I again hitch-hiked for another week or so to get to Damascus, where the nearest international airport was. Luckily, I didn’t have to worry about going through any of the U.S. Customs’ background checks because I had already gotten myself cleared for entry into the United States, along with all of you, back in 2011, when I saw that things were heating up in Syria. All I had to do was show that all my papers were in order, buy my ticket to Istanbul, Turkey, and catch a plane there for the final leg of my journey to Detroit, in America. The end of my fight to see you, your sister, and your mother again was a mere plane ride away.

 

After showing my passport and visa to the airport officials, I boarded a small Turkish Airlines jetliner to get to Istanbul. I had never been on a plane before in my life, coming from one of the poorer families in Syria, but for some unknown reason, I didn’t feel the excitement that I had always thought I would feel when on a plane. The idea of flying was just so insignificant compared to what was already going on in my life.

 

I sat in my seat for a little bit, just thinking about what I was doing. Soon I realized that I wasn’t quite happy. As I had envisioned leaving Syria in the past, I had always thought it would be a very exciting and happy time. While I was extremely excited to see you, your sister, and your mother again, I couldn’t quite place my finger on it, but there was something that was keeping me from enjoying that long-awaited occasion. As the plane pulled out onto the runway, I shrugged those thoughts away and closed my eyes for a well-deserved nap.

 

One hour later, as if by a miracle, I woke up for no particular reason. I was seated next to a window, so I had the luxury of being able to look from my seat at the ground below me. The view was simply astonishing- it was as if an artist had decided to draw a picture of all of Syria squished into a single small segment of land. Below the plane was a rolling expanse of farmland that appeared to be made up of soft green, orange, and yellow strips of fabric all sewn together into large rectangles, which were placed next to each other as if in a jigsaw puzzle. At the edge of the farmland were those low rugged mountains that are characteristic of Syria, connected to each other by a thin strip of earthy-brown land.
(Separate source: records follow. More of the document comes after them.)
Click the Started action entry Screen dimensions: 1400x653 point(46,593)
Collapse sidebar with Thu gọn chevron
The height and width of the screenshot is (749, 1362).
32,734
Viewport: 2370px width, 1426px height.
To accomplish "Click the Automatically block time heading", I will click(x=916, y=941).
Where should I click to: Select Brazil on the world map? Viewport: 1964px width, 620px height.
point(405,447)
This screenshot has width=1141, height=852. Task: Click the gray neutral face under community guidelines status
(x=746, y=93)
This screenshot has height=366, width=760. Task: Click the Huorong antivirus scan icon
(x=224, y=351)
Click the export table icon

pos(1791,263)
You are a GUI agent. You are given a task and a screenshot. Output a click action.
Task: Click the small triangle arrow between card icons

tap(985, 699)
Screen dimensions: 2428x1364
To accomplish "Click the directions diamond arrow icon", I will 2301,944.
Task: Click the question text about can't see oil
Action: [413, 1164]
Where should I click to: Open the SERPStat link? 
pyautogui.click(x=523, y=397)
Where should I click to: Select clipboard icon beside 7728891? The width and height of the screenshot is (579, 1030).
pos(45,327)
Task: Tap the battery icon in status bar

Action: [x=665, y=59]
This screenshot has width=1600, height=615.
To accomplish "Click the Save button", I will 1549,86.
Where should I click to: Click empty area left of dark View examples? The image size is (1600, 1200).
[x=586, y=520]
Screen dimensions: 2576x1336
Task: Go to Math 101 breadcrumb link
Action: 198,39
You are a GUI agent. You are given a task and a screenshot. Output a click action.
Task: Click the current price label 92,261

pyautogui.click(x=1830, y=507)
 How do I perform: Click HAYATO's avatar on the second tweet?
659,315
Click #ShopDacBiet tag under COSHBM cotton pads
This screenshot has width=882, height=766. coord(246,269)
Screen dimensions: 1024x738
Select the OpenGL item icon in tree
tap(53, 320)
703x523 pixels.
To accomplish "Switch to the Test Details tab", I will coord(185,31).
It was all simply so beautiful, I cannot even begin to describe what I was feeling as I saw it. Tears welled up in my eyes as I watched the landscape just float away from my plane. It was my life’s background: the mountains, the farmland, the baby-blue cloudless sky. And I was leaving it all. I lightly touched my window and whispered a quiet goodbye to my Syria. I hoped to God that I could return someday, when everything cooled down, and when Syria was a better place for the common people like me. I truly wished for that day to come soon.

Dearborn, Michigan, 2030

 

I sit silently as my father finishes his story. Hearing about his memories brings back storms of my own, and I am drowning in them now. My father and I both sit quietly as the bright sky of daylight is replaced by night. Both of us feel as if a weight has been lifted from our chests. We have opened the box containing all of our painful memories, and in doing so we have also released reminders that in the midst of pain there is still hope, that everything can turn out well in the end. Just as when Pandora opened Zeus’s box, containing all of the world’s evils, we released hope when we opened our own hearts. My father and I stare at each other without words; none could be adequate for this situation.

“Well … it’s getting cold. We should go inside,” my father says.

“Yeah … let’s go, Dad.”

 

And I help my father up from his lawnchair and together we go inside for the night.